Por: André | 15 Abril 2016
O economista Frédéric Lordon – que acaba de publicar La Chapuza. Moneda europeia y soberanía democrática (El Viejo Topo) – acredita que o movimento Nuit Debout não é reivindicativo. “Se o governo acabar, nós permaneceremos, porque aquilo que desejamos vai muito além”, garante.
A entrevista é de José Bautista e publicada por La Marea, 06-04-2016. A tradução é de André Langer.
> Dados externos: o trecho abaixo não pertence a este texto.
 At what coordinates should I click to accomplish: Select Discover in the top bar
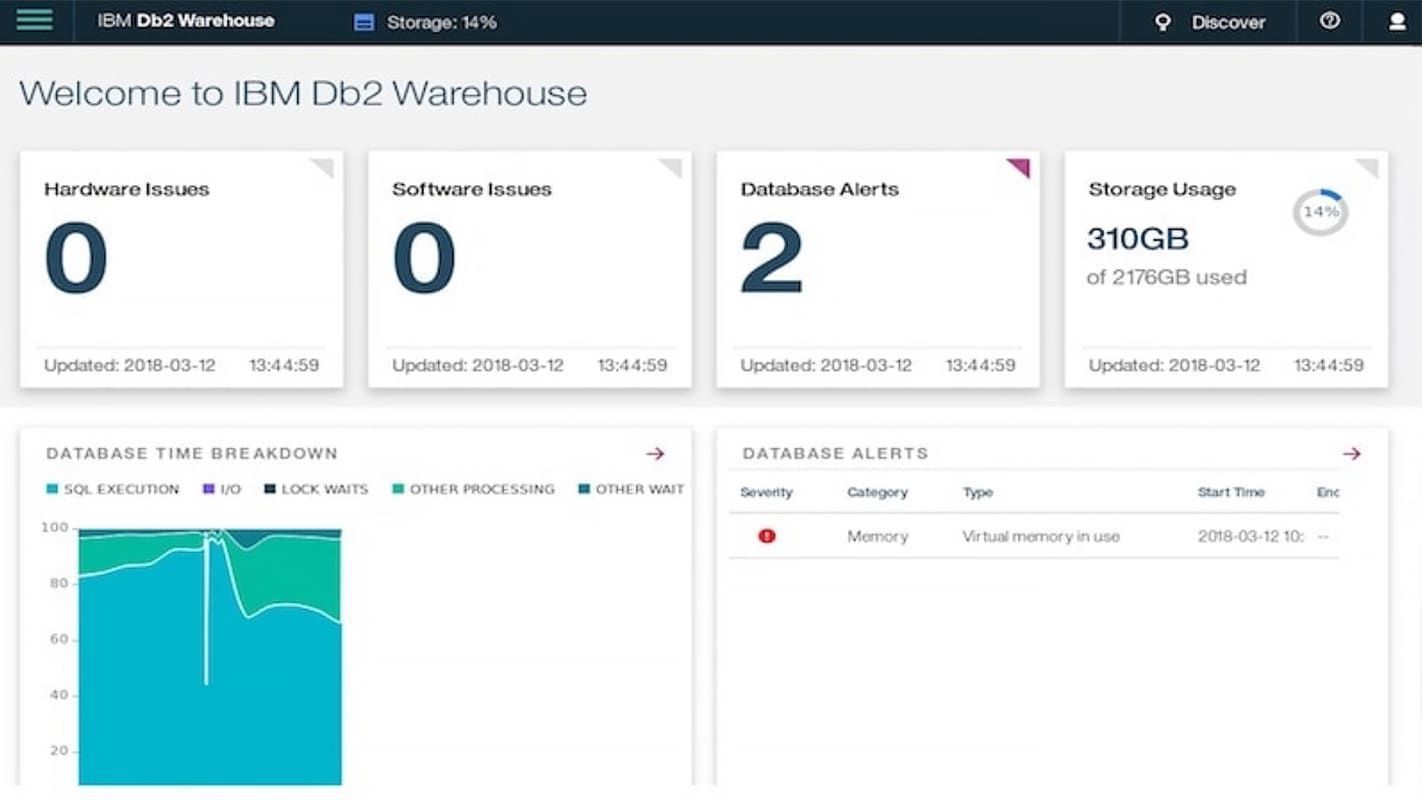[1229, 22]
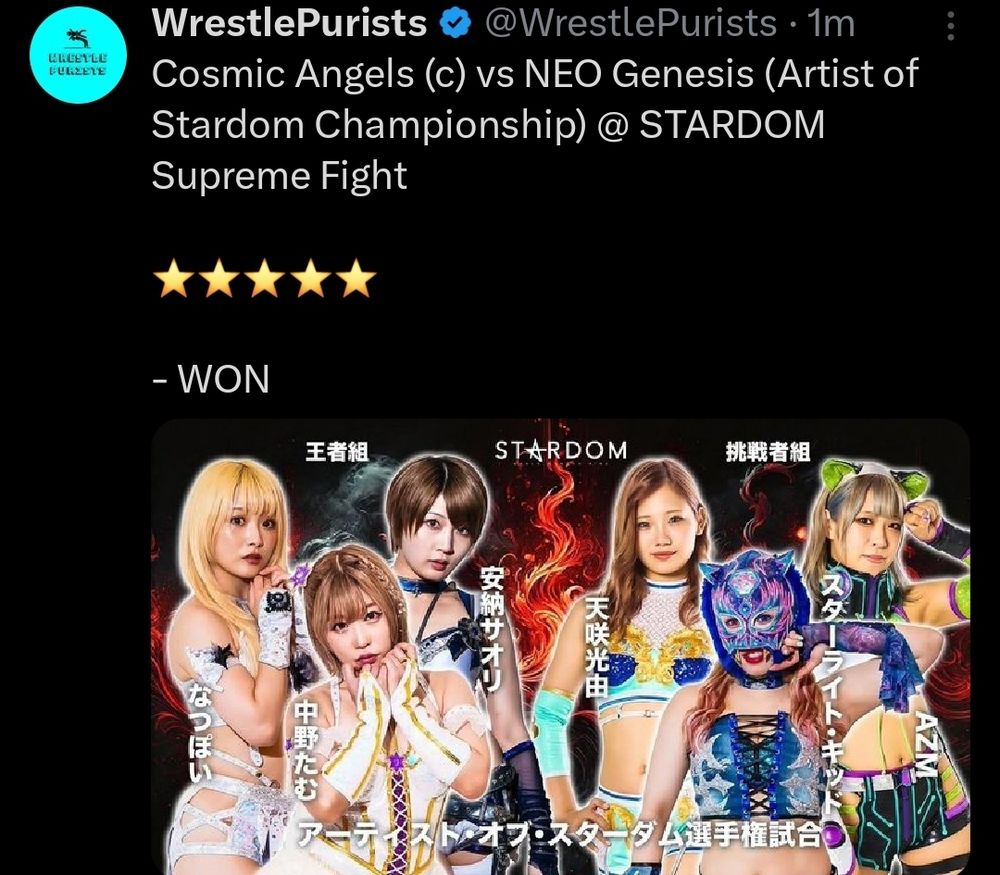Click the first gold star emoji
The height and width of the screenshot is (875, 1000).
tap(173, 278)
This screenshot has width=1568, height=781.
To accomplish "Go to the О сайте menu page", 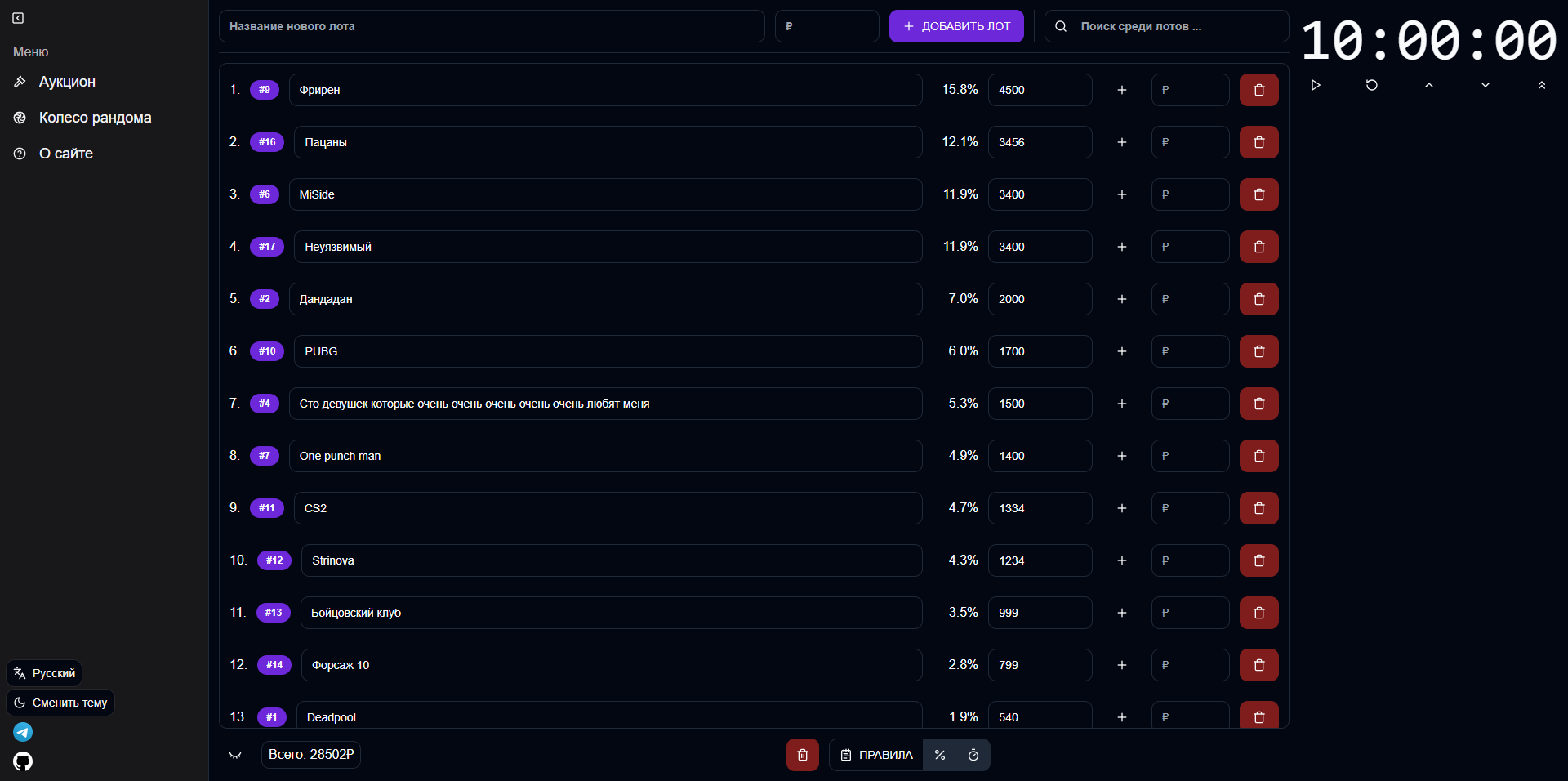I will 65,154.
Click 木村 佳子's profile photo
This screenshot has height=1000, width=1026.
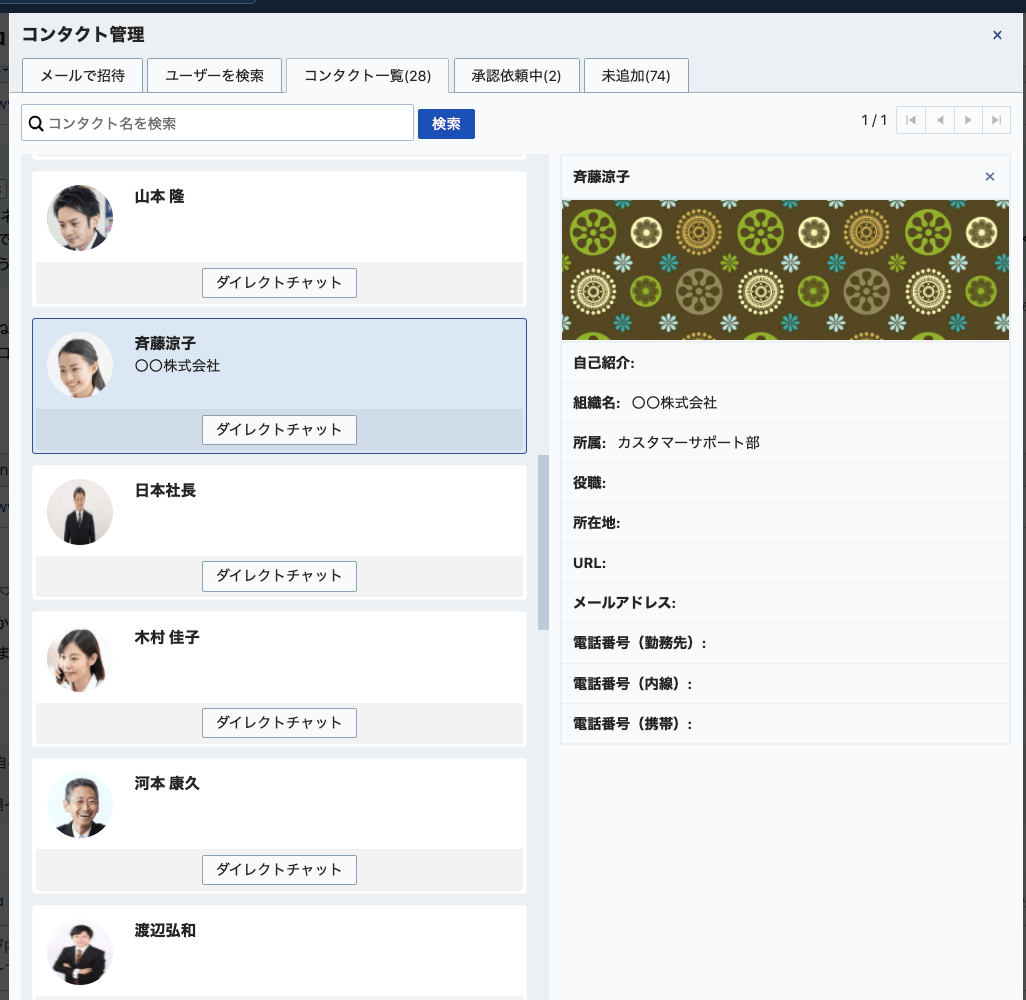click(80, 659)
Já tinha passado da meia-noite do dia 31 de março e Frédéric Lordon continuava ali debatendo com um grande grupo de cidadãos que decidiu acampar na Praça da República, no centro de Paris. Naquele dia, após a manifestação em Paris contra a reforma trabalhista de Hollande e o concerto-projeção que a seguiu, Lordon fez um discurso que passará à história como o ponto de partida da Noite em pé (Nuit Debout), o movimento de indignados da França que acaba de ser criado.
“Hoje mudamos as regras do jogo. Nós jogávamos o jogo deles. A partir de agora, jogamos o nosso jogo”, exclamou Lordon perante os participantes. Três dias depois, no domingo 34 de março [03 de abril], Lordon tomou novamente a palavra na assembleia cidadã que se realizava pelo terceiro dia consecutivo na République. “Escrevamos a constituição da República Social”, pediu aos cerca de dois mil indignados que naquela tarde se reuniram na praça da liberdade, igualdade e fraternidade da capital francesa.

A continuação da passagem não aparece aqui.